[Entries for locating text and elements]
▼

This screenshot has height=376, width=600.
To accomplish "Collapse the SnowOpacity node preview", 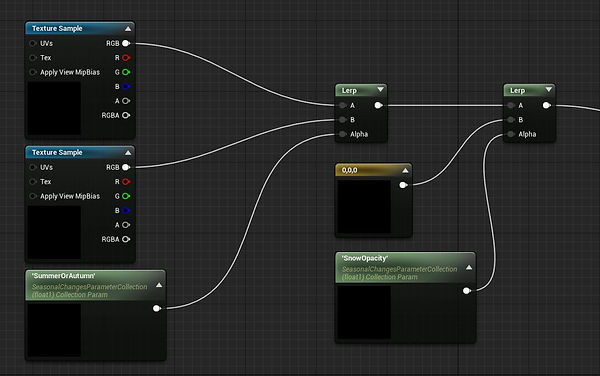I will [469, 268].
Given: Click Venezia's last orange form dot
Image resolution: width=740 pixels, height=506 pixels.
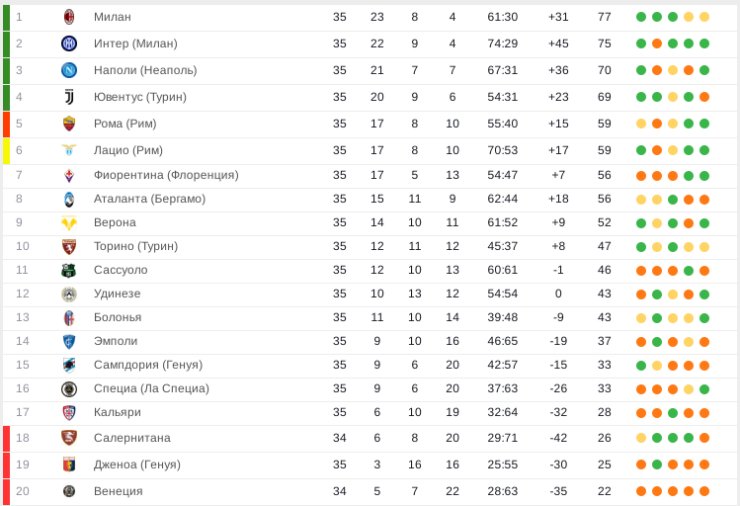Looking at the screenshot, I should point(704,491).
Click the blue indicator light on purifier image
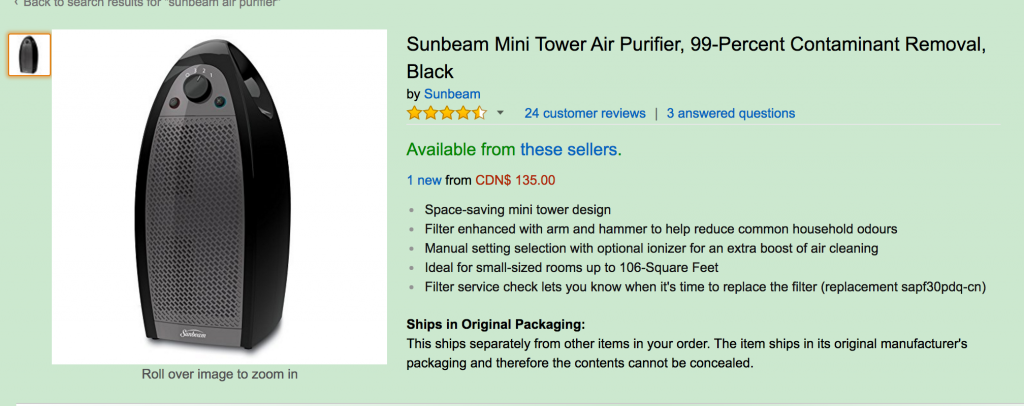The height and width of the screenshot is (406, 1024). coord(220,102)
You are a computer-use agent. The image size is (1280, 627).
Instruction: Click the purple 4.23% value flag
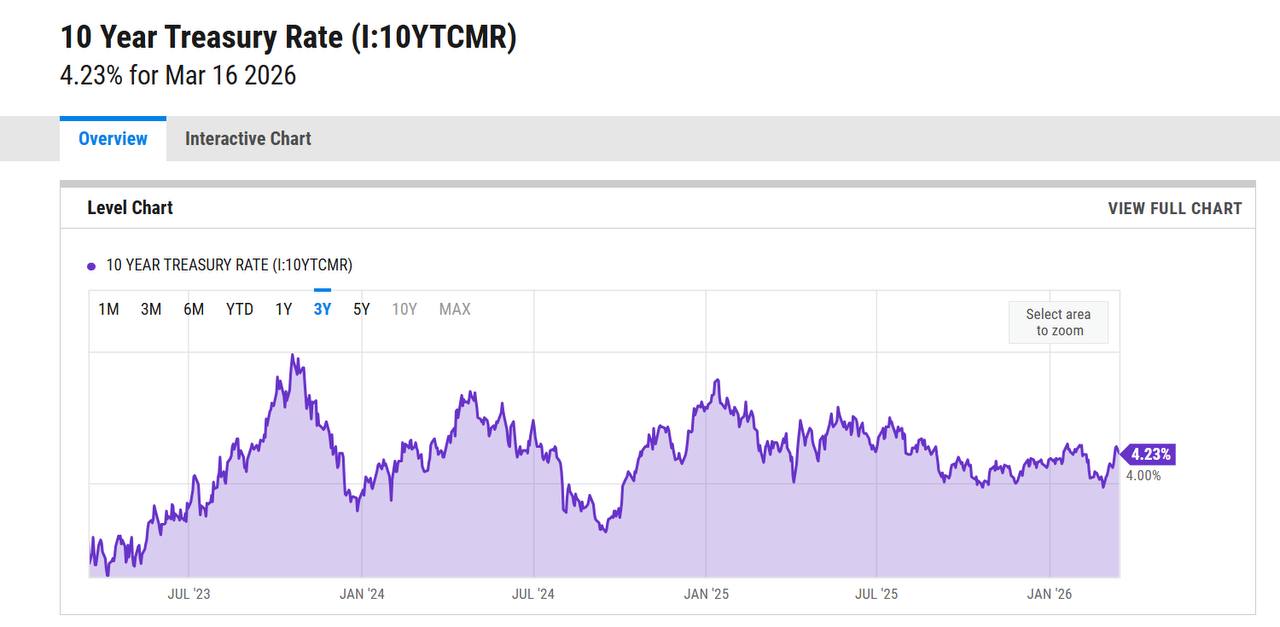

▲

◆ **TASK PROMPT**: Copy the material word for word, from the line containing "Click the blue" through the end of the material, inclusive. Leave out the pictures.

◆ **SOLUTION TO THIS EXERCISE**:
Click the blue indicator light on purifier image
The height and width of the screenshot is (406, 1024). coord(220,102)
You are a computer-use agent. The image size is (1280, 627).
Instruction: Click the purple 4.23% value flag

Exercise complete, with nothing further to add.